S’il dirigeait l’équipe de Suisse de 2019, il ne trouverait que peu de points communs avec les sélections de ses années. Un exemple: en 2000, aux Mondiaux de Saint-Pétersbourg, les suiveurs étaient en émoi car un joueur d’American Hockey League (Michel Riesen) débarquait en renfort. Ralph Krueger en rit de bon cœur: «L’exemple est parfait pour illustrer les progrès incroyables du hockey suisse. Je l’avais toujours dit: il fallait qu’un attaquant perce en NHL pour en entraîner d’autres dans son sillage. Aujourd’hui, nous (ndlr: il dit vraiment nous) avons sorti des centres et des ailiers de top niveau mondial.» Fier: «Si vous saviez à quel point j’étais heureux de voir cette équipe gagner des médailles…»

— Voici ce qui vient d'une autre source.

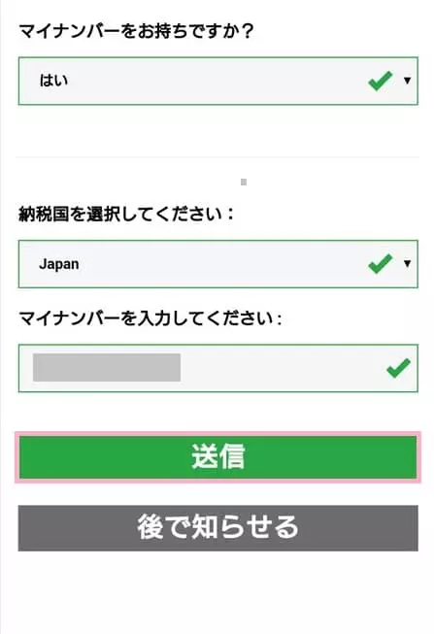The width and height of the screenshot is (434, 634).
Task: Click the 納税国を選択してください label
Action: coord(126,214)
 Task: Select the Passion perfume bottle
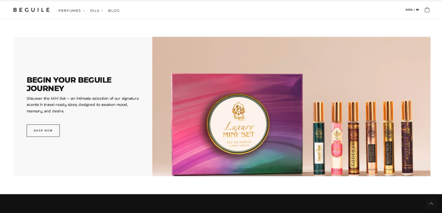371,138
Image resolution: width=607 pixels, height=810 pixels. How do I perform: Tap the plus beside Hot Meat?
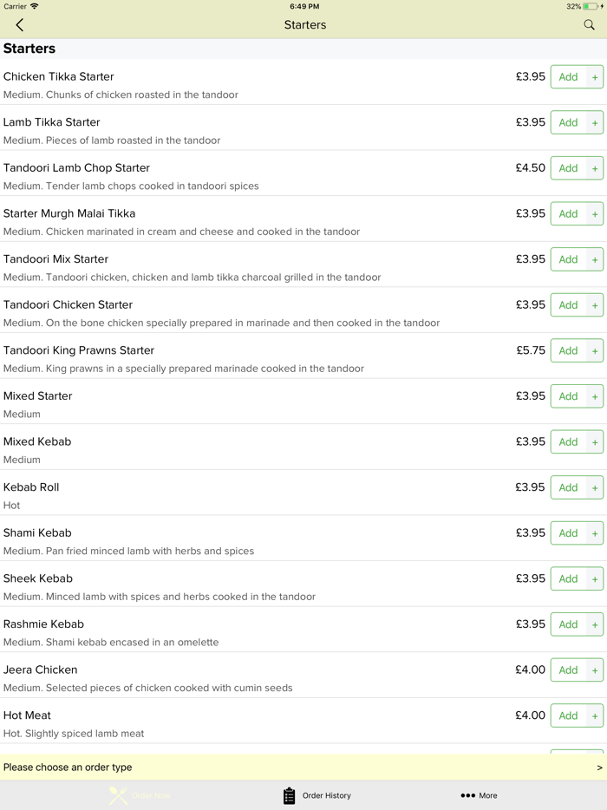(x=595, y=715)
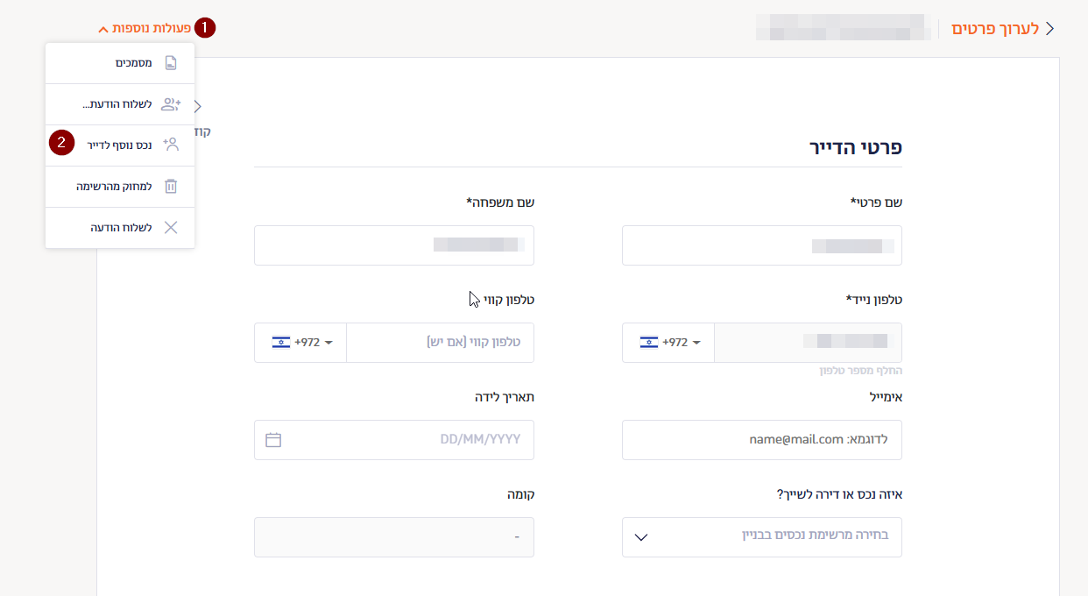Click the Israel flag in טלפון קווי field
This screenshot has height=596, width=1088.
click(x=281, y=342)
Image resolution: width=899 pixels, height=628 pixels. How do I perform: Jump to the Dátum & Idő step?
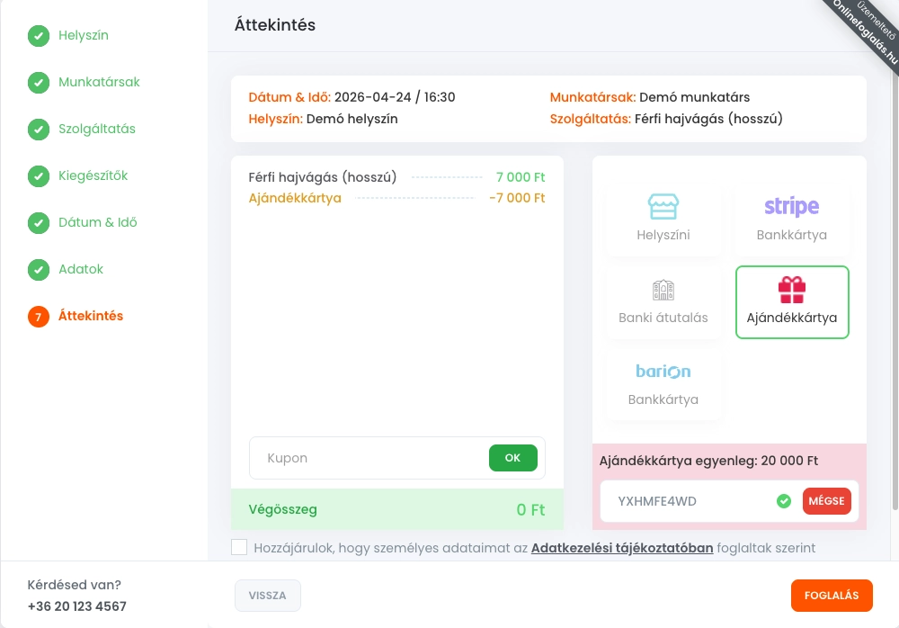pos(98,222)
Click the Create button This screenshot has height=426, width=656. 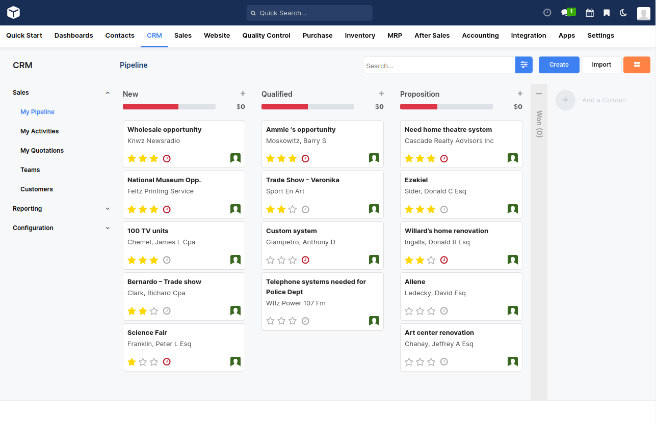(x=559, y=65)
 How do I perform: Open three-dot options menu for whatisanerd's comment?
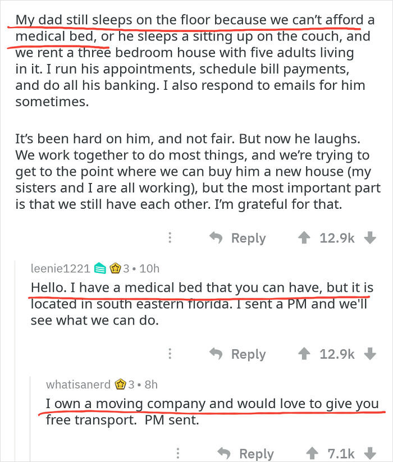[x=177, y=453]
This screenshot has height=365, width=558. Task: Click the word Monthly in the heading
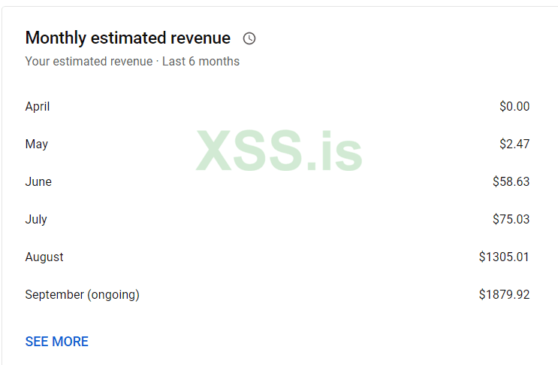click(x=57, y=38)
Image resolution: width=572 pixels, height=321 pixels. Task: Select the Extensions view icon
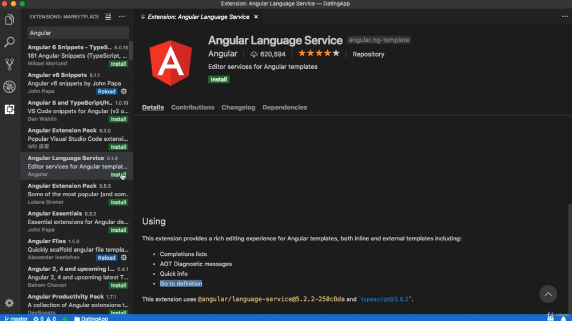[x=9, y=109]
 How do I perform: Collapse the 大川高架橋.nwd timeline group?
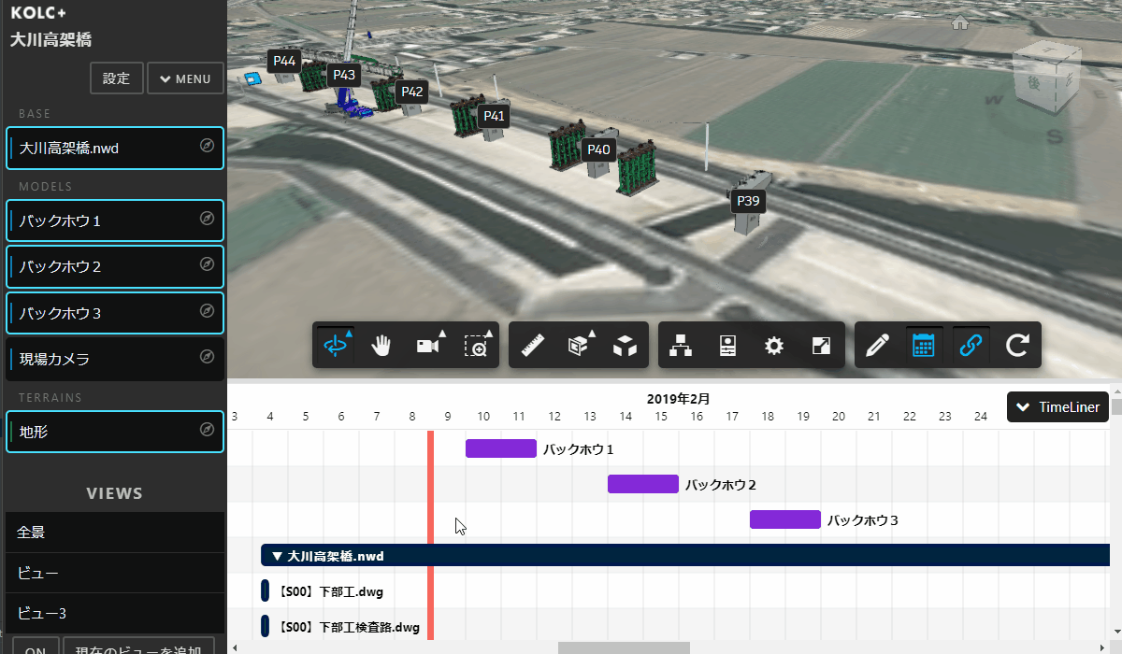click(277, 556)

«Je finirai ma vie en Suisse»

Il ne le dira pas, mais il a été à l’origine de la professionnalisation du développement des joueurs suisses, parmi lesquels figurait Patrick Fischer.

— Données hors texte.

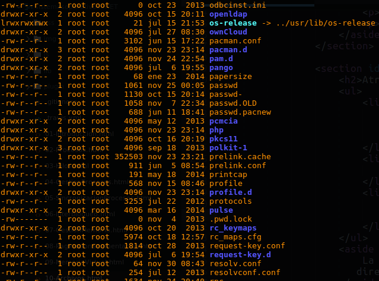Click the pacman.conf file name
Image resolution: width=379 pixels, height=281 pixels.
click(x=235, y=41)
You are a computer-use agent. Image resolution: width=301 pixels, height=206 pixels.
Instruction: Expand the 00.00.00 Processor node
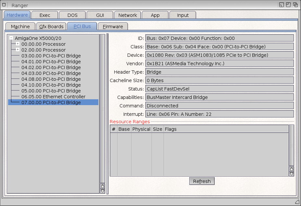tap(18, 44)
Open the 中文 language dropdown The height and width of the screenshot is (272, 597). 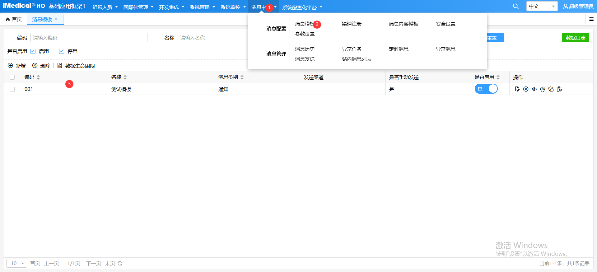(542, 7)
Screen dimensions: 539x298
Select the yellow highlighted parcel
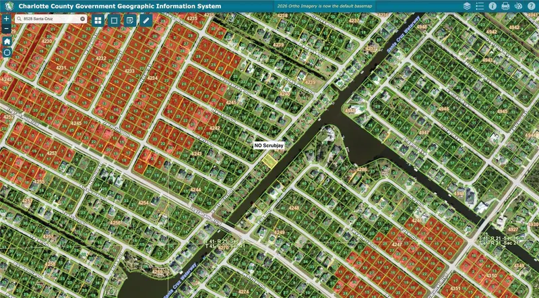tap(270, 161)
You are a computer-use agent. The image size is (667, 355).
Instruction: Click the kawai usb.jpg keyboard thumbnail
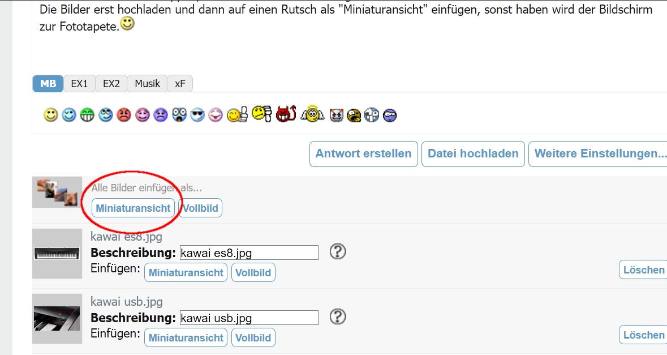point(57,318)
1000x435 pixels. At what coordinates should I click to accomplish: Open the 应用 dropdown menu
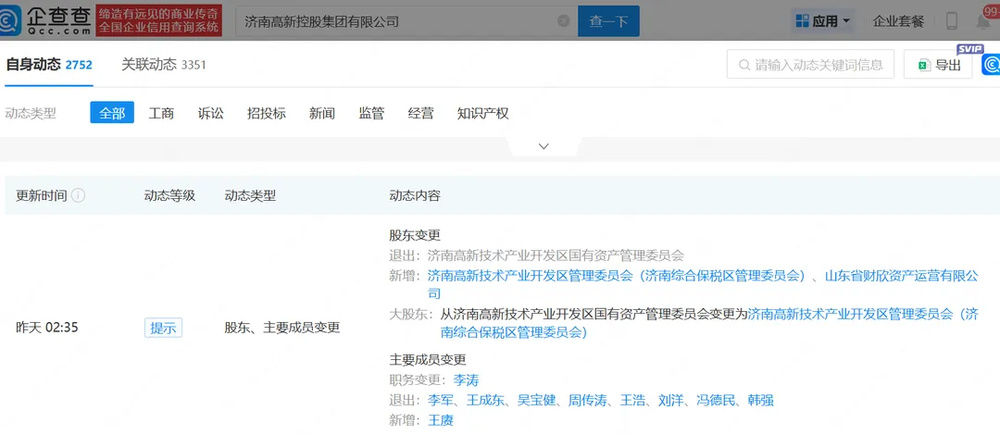pos(822,21)
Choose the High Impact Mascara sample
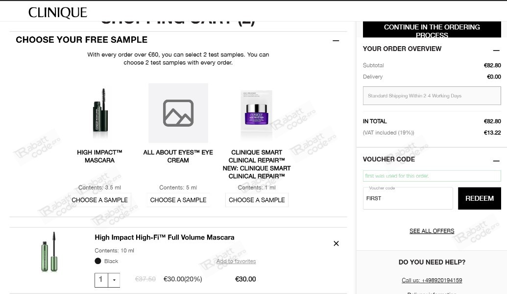Screen dimensions: 507x294 pyautogui.click(x=99, y=200)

«Je ne suis pas étonné qu’il soit en charge de l’équipe nationale. Joueur, il démontrait déjà une attirance pour les aspects tactiques du jeu. Dans le vestiaire, il était du genre à parler schémas avec ses partenaires de trio.» Une certitude: le jour où Patrick Fischer donnera une nouvelle orientation à sa carrière, Ralph Krueger ne postulera pas pour lui succéder. «Je ne suis pas du genre à réaliser deux fois les mêmes choses», insiste-t-il.

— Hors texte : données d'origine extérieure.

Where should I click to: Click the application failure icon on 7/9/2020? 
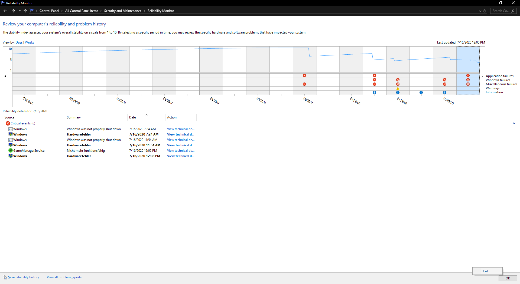[x=304, y=75]
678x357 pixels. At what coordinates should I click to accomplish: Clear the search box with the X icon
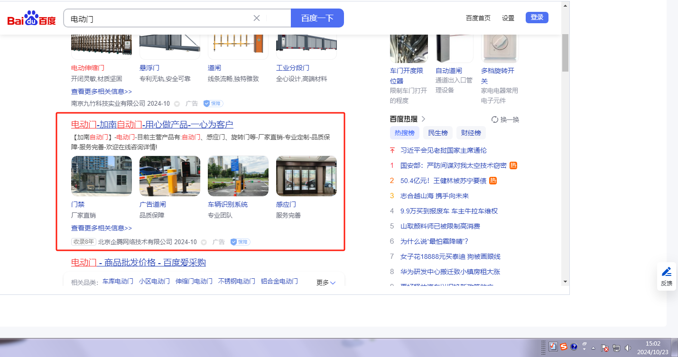coord(257,18)
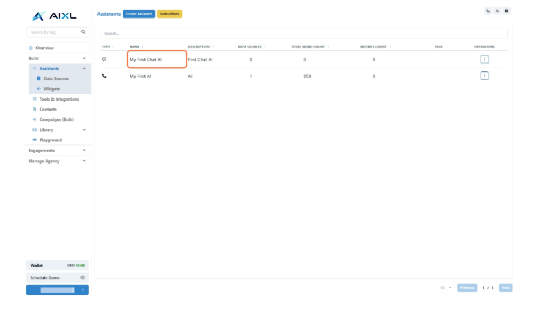Click the clock icon beside Schedule Demo
The width and height of the screenshot is (542, 317).
(83, 278)
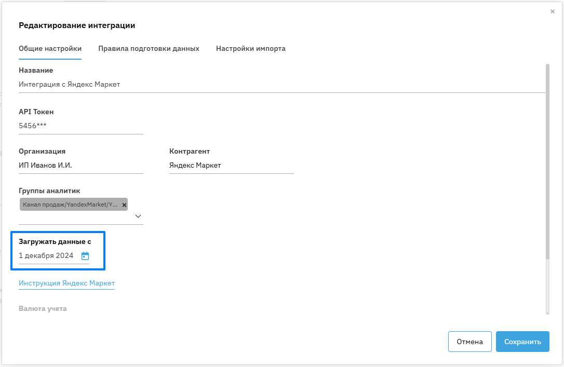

Une autre certitude: une fois son aventure en NHL terminée, il jouira de sa retraite dans notre pays. «La Suisse, c’est chez moi. Mes enfants y ont grandi, j’y ai mes petits-enfants, mon épouse ne cesse d’effectuer des allers-retours pendant la saison. Nous avons un appartement à Wollerau et avons le projet d’y finir nos jours.»

Créé: 30.11.2019, 23h11

En dates

1998

Nommé sélectionneur de l’équipe de Suisse dix mois après avoir remporté l’European Hockey
League avec le club autrichien de Feldkirch, le Manitobain de 39 ans a mené la Nati en demi-finales des championnats du monde de Zurich et à Bâle. Il a occupé ce poste jusqu’en
février 2010. En douze Mondiaux, il a atteint les quarts de finale à sept reprises et apporté de la stabilité à une sélection qui, avant sa prise de pouvoir, était habituée à faire le yoyo entre les deux premières divisions internationales.

2010

Il a dirigé la Suisse une dernière fois le 24 février 2010, aux Jeux de Vancouver, lors d’un quart de finale perdu 2-0 contre les futurs finalistes américains. C’est sur la scène olympique qu’il a obtenu ses résultats les plus probants. Après l’échec des Jeux de Salt Lake City en 2002 (onzième place), il a été l’artisan de deux succès historiques à Turin quatre ans plus tard (3-2 contre la République tchèque et 2-0 contre le Canada) face à des nations constituées uniquement de joueurs de NHL. À Vancouver, son équipe, qui reposait notamment sur le gardien Jonas Hiller et le défenseur Mark Streit, avait arraché un point au Canada (2-3 tab) et avait longtemps résisté aux Américains en quarts.

2014

Après une première expérience mitigée comme entraîneur en chef à Edmonton, achevée par un licenciement après seulement une saison, et une mission dans le staff du Canada champion olympique aux Jeux de Sotchi, Ralph Krueger a été nommé président du Southampton FC par son anciennepropriétaire Katharina Liebherr, fille de l’homme d’affaires suisse Markus Liebherr. Pendant les cinq années passées à la tête du club de Premier League, Krueger a réalisé plusieurs transferts lucratifs, dont celui du Néerlandais Virgil Van Dijk à Liverpool pour 100 millions de francs, ancien transfert record pour un défenseur.

2019

Le 14 mai, peu après avoir démissionné de son poste à Southampton et obtenu son passeport suisse, Krueger a signé un contrat de trois ans, d’une valeur estimée à 12 millions de dollars, en tant qu’entraîneur en chef des Sabres de Buffalo (NHL). Dans l’État de New York, à un jet de puck de la frontière canadienne, il a hérité d’un club en reconstruction qui repose notamment sur deux jeunes vedettes, le défenseur suédois Rasmus Dahlin (premier choix du repêchage 2018) et le centre américain Jack Eichel (deuxième choix du repêchage 2015). Après 26 matches, les Sabres occupent la troisième place de la division Atlantique avec 28 points.